Cas9 digestion and asymmetric SMRTbell preparation
The crRNA and tracrRNA were obtained from Integrated DNA Technologies containing an Alt-R modification and annealed at a 1:1 ratio. Up to 1 μg of SMRTbell template library was used in a typical Cas9 nuclease digestion experiment with up to four guide RNAs in the same digestion reaction. Cas9 nuclease from two different vendors (New England Biolabs, Integrated DNA Technologies) were tested and yielded similar results. Following Cas9 digestion, DNA samples were ligated with a polyA hairpin adapter (5’-ATCTCTCTCTTAAAAAAAAAAAAAAAAAAAAAAATTGAGAGAGAT-3’) to obtain asymmetric SMRTbell templates from Cas9-digested target DNA molecules.
MagBead capture and SMRT sequencing
PacBio MagBeads (part# 100-134-800) were used for enriching the asymmetric SMRTbell templates produced from Cas9 digestion and polyA hairpin ligation. Magbead-DNA binding was carried out in high salt buffer (20 mM TrisHCl pH 7.5, 1 M LiCl, 2 mM EDTA) for 1hr at room temperature and washed once with low salt buffer (10 mM TrisHCl pH 7.5, 0.15 M LiCl, 1 mM EDTA).
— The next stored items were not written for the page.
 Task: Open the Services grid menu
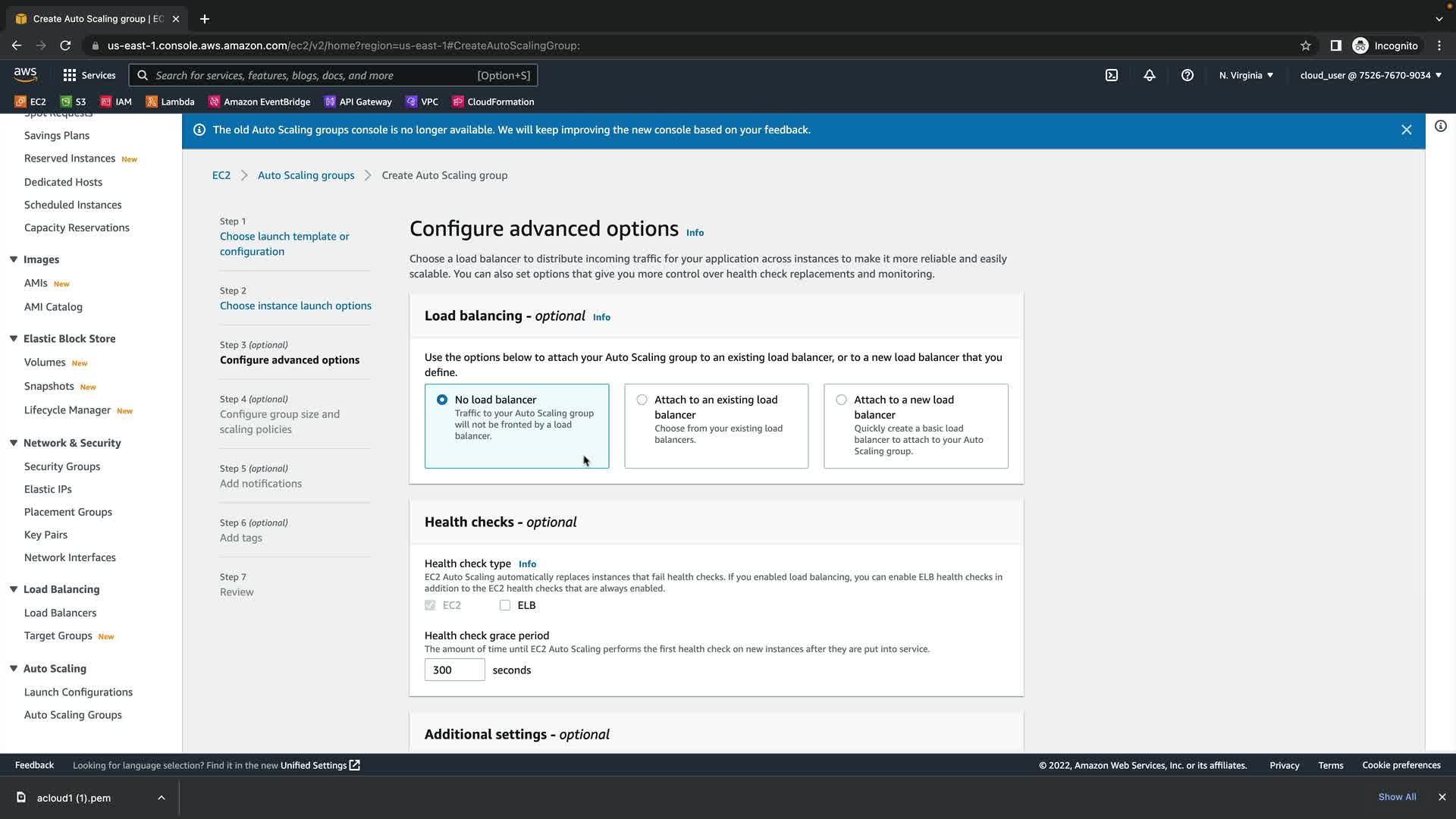coord(89,75)
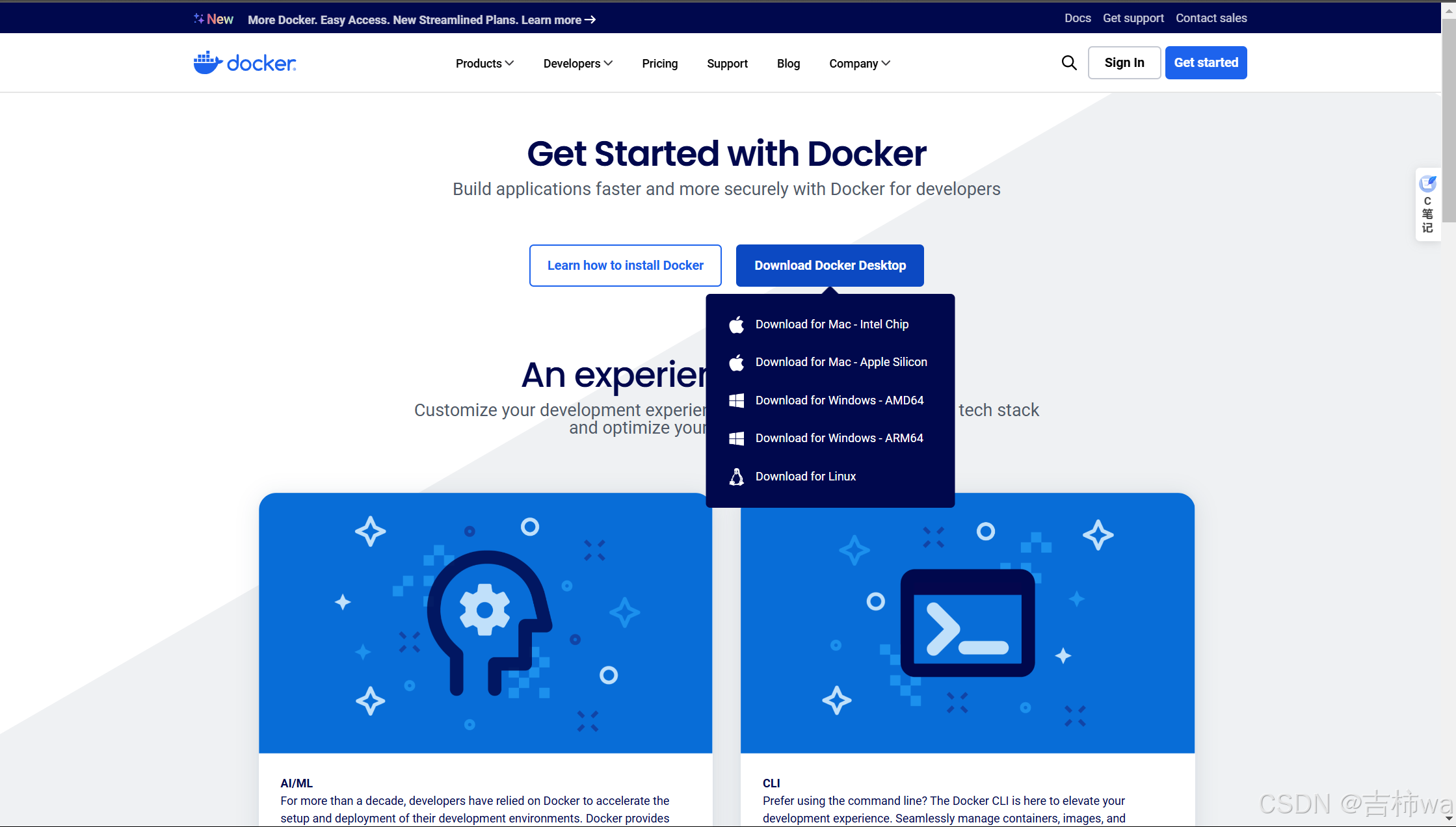Expand the Products dropdown menu
The image size is (1456, 827).
coord(484,63)
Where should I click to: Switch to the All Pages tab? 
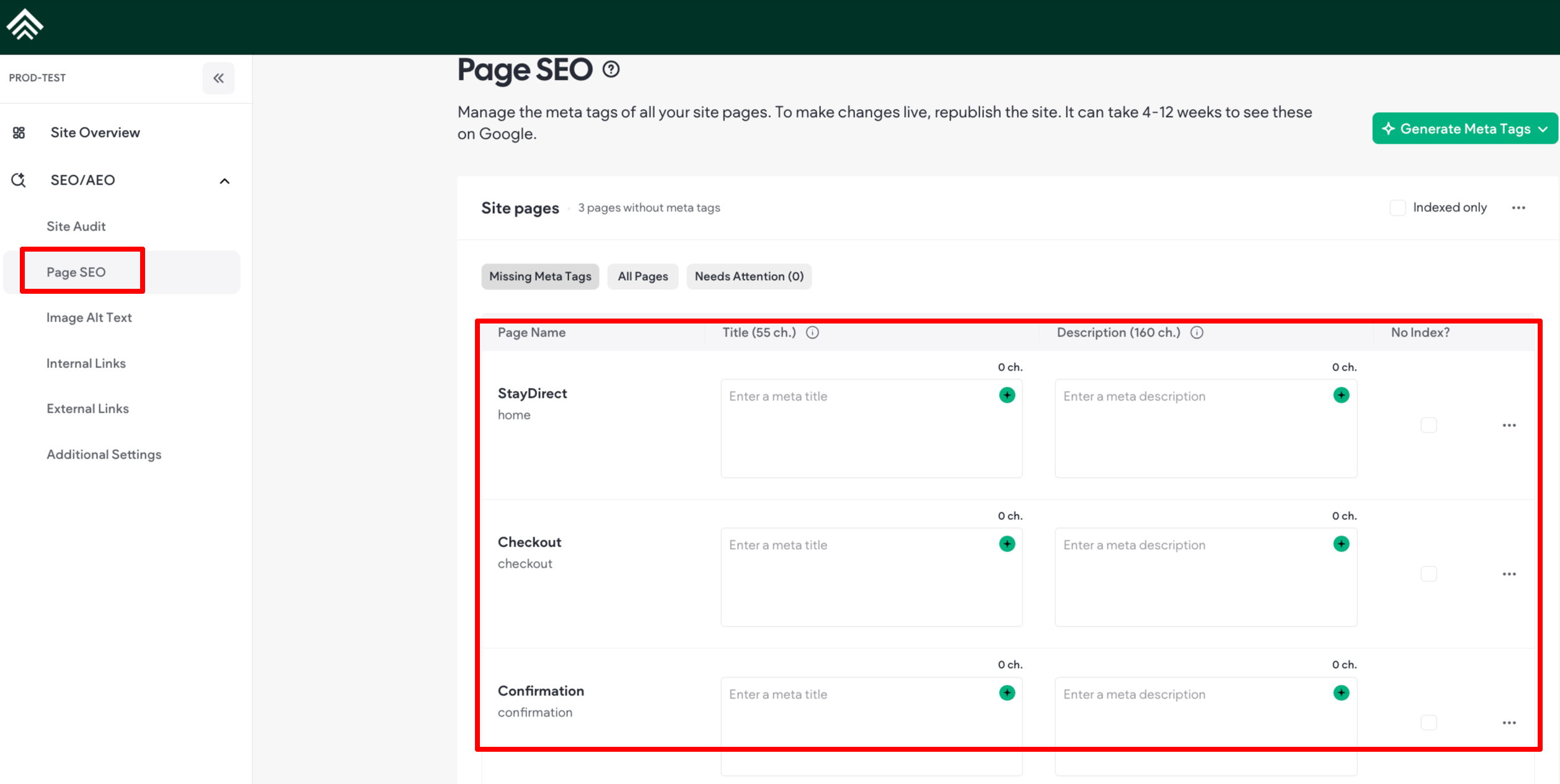click(x=642, y=276)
Bound DNA was then eluted in EB buffer (PacBio Part# 100-159-800) for 10 min at 65 °C.
For SMRT sequencing, a standard PacBio sequencing primer lacking a polyA sequence was annealed to the eluted SMRTbell template (PacBio part# 001-560-849) and purified with 0.6x AMPure beads (PacBio part# 100-265-900) to remove unbound primers. A modified polymerase binding protocol with free hairpin adapters in the binding buffer was used to bind excess DNA polymerase. Sequencing data were collected on a PacBio RSII instrument using the one-cell-per-well MagBead sequencing protocol, P6/C4 sequencing chemistry, and 4-hour collection time.
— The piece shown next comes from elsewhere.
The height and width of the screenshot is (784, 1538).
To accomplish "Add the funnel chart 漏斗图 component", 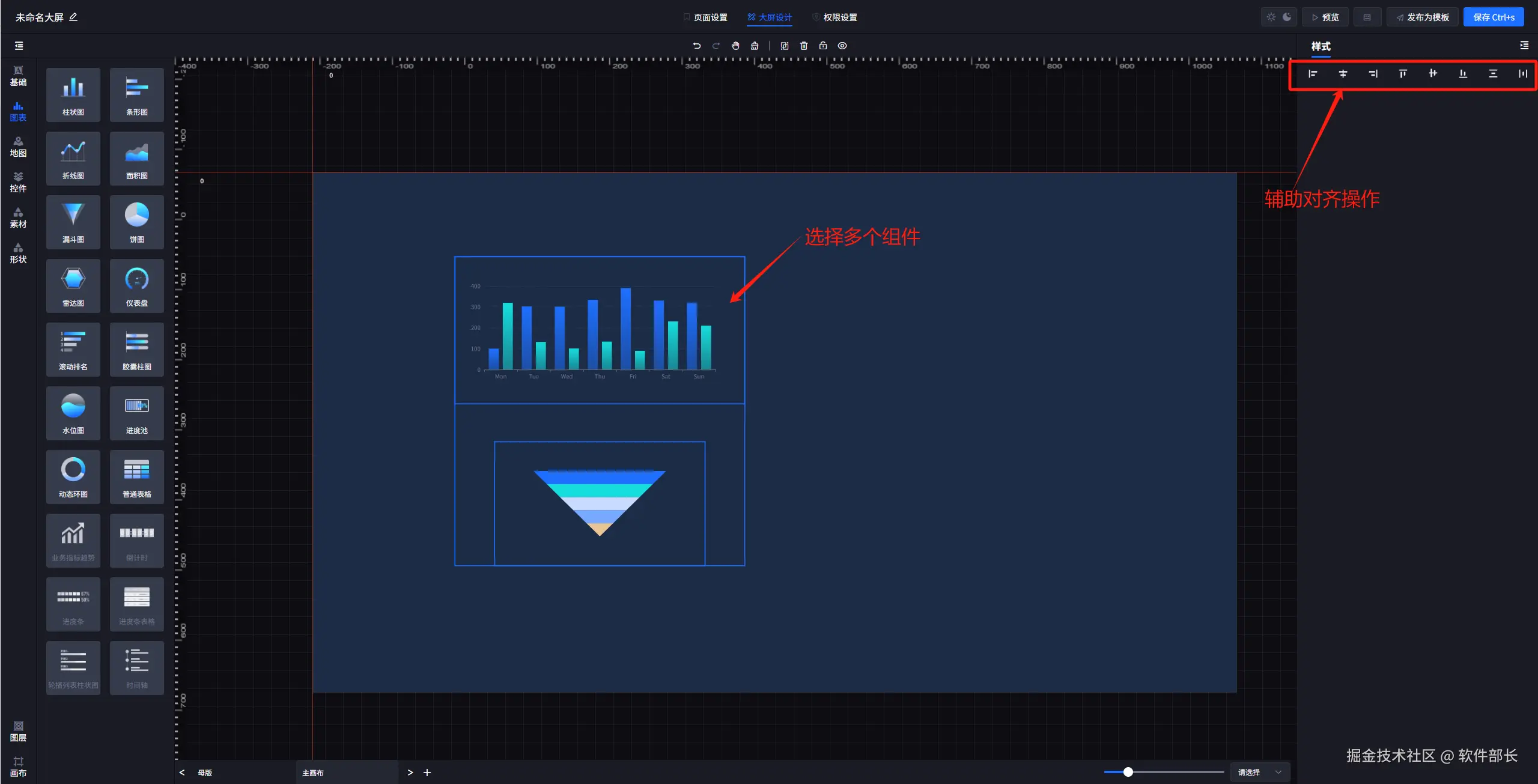I will (x=73, y=222).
Data Processing and Repeat Counting
SMRT sequencing data generated from the asymmetric SMRTbell templates was first subjected to an adapter recall process using a customized PacBio primary analysis software pipeline to identify the polyA hairpin adapter sequence and separate subreads correctly. PacBio SMRTPortal (version 2.3) software was used to generate circular consensus sequencing (CCS) reads and resequencing analysis to provided overall sequencing coverage across the human genome reference (hg19). The length of the repetitive target region was determined by aligning each read against a pool of reference sequences with variable repeat length using blasr (Chaisson and Tesler 2012) and deduced from the reference sequence which provided the best overall alignment score.
Disclosure Declaration
YT, DG, JK, and TAC are full-time employees of Pacific Biosciences.
Acknowledgements
The authors would like to thank the Jennifer Doudna lab for initial advice on Cas9 and Ting Hon, Matthew Boitano, Paul Kotturi, Jenny Ekholm, Michael Weiand, and Nicola Cahill for input on the method.